(Beginning of Passage for review)
Join us this month when author Mark Borton returns with his fascinating, expansive tale of Quoddy and the nation’s quest for hydroelectric power in the early 20th century.

Was Franklin Roosevelt’s plan to use 26-foot tides in the western Bay of Fundy to generate electricity a “Moondoggle”—a wildly impractical scheme? Or was it visionary thinking and brilliant engineering—a clean source of perpetual power? Either way it was going to be the world’s biggest electric power plant—and require seven miles of dams to enclose an incredible 150 square miles of coastal Maine and New Brunswick.

Moondoggle is about the Passamaquoddy Bay Tidal Power Project, “known affectionately or otherwise, as ‘Quoddy.’” Quoddy was designed in the Roaring 1920s by Dexter Cooper, who with his brother Hugh, built the world’s four largest hydroelectric power plants. Construction of Quoddy began during the Great Depression as part of President Roosevelt’s “New Deal” in the 1930s. Then “Quoddy was killed.”

“Who killed Quoddy?”—that’s been a mystery for nearly a century. Was it Roosevelt’s rivals and presidential wannabes? Or the man who caused the biggest bankruptcy in US history? Was it one of Maine’s leading citizens or elected officials? Was it sabotage by one of the US Army Corps of Engineers who was building it? Or did FDR himself quietly kill Quoddy?
(End of Passage for review)
(Beginning of Record extracts)
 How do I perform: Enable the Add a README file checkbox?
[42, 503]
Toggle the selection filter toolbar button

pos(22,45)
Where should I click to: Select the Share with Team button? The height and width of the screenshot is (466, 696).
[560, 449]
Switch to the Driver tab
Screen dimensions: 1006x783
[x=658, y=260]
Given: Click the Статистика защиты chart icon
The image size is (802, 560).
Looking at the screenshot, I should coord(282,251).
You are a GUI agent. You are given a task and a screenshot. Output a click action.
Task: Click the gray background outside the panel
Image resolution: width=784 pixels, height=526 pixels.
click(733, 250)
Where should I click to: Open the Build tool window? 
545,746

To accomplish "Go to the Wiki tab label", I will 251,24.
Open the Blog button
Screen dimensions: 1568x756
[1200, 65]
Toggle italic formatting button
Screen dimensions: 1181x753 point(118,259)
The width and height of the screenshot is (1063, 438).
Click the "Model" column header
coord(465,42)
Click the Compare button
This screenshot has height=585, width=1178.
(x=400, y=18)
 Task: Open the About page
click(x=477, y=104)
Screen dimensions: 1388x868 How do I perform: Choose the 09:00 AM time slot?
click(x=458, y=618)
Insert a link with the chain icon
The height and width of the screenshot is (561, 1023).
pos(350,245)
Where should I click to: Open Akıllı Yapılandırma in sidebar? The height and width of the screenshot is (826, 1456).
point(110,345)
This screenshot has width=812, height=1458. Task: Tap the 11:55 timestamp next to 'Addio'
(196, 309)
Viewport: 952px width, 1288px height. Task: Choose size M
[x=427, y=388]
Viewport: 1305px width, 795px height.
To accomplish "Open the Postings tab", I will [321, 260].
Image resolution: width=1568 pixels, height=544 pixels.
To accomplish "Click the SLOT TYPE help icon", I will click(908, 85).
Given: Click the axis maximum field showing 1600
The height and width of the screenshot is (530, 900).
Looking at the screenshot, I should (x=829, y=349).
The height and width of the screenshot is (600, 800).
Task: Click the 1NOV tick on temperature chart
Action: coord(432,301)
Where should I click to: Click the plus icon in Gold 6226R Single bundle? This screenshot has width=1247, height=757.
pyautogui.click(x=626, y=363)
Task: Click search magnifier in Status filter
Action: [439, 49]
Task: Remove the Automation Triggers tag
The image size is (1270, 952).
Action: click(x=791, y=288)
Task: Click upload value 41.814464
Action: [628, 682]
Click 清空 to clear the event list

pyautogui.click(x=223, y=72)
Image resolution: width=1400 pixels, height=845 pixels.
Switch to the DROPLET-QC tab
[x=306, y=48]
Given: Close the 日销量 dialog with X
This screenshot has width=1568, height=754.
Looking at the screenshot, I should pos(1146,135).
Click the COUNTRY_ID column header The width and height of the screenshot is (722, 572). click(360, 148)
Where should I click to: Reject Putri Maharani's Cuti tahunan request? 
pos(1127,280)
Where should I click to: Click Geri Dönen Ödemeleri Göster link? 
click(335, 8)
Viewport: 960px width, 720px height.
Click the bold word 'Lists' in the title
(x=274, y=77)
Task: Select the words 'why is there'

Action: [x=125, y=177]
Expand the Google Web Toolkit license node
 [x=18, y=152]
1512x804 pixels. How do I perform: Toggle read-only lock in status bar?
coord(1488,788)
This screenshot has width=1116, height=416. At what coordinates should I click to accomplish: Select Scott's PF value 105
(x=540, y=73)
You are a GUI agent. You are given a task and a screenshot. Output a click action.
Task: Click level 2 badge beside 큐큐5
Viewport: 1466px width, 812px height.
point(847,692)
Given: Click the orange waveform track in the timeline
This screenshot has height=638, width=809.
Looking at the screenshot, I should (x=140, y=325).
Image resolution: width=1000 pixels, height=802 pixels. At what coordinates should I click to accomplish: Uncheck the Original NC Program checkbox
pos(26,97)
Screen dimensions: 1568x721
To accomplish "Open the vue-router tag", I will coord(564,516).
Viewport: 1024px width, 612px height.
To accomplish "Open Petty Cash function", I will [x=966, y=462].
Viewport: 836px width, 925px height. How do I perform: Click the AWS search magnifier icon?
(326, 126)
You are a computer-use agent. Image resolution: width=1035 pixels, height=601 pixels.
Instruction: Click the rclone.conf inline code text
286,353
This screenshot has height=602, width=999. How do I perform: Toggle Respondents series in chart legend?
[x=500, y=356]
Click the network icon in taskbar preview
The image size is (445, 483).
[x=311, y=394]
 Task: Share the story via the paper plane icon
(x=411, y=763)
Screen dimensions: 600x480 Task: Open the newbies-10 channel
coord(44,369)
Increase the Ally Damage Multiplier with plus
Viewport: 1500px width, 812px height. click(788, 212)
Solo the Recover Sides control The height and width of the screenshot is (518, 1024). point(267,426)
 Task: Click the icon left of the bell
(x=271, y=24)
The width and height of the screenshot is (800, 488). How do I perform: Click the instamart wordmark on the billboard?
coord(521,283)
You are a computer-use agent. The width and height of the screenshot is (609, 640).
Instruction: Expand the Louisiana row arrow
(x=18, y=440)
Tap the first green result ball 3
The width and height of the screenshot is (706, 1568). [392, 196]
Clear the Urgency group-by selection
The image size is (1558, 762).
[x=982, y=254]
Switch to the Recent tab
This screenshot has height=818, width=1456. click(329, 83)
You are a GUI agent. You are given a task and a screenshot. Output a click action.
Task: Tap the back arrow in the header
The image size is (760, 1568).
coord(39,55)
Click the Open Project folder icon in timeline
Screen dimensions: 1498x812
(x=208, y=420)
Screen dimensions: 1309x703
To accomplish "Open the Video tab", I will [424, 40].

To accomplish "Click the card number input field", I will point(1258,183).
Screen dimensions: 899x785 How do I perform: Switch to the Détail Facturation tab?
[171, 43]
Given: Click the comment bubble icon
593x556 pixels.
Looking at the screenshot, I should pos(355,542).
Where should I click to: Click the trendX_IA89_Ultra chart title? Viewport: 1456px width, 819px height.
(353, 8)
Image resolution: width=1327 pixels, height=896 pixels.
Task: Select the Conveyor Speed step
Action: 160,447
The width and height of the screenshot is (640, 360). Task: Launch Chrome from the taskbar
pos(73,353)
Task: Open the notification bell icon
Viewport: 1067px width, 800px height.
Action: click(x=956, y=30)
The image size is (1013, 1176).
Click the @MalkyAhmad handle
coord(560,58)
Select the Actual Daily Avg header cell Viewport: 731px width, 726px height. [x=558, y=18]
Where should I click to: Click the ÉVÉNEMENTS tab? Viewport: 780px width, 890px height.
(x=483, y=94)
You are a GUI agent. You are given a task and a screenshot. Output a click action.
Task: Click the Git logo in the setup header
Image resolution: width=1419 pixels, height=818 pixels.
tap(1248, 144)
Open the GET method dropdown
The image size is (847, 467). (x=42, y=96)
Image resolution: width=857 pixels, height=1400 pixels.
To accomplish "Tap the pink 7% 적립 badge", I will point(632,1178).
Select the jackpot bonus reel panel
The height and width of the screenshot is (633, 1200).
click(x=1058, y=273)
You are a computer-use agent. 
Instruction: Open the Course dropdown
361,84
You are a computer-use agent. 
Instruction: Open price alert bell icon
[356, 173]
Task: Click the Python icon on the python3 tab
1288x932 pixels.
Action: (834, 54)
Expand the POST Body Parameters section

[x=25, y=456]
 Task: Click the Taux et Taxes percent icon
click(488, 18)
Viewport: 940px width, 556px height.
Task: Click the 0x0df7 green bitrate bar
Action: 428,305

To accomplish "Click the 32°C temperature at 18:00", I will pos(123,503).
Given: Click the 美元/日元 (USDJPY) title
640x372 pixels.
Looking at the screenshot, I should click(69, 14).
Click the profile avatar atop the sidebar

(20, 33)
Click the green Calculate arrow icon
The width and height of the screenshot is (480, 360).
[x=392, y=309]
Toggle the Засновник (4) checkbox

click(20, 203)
(End of Record extracts)
According to the passage about the Quoddy tidal power project, who designed Quoddy? The records stand apart from the passage about the Quoddy tidal power project.

- Response
Dexter Cooper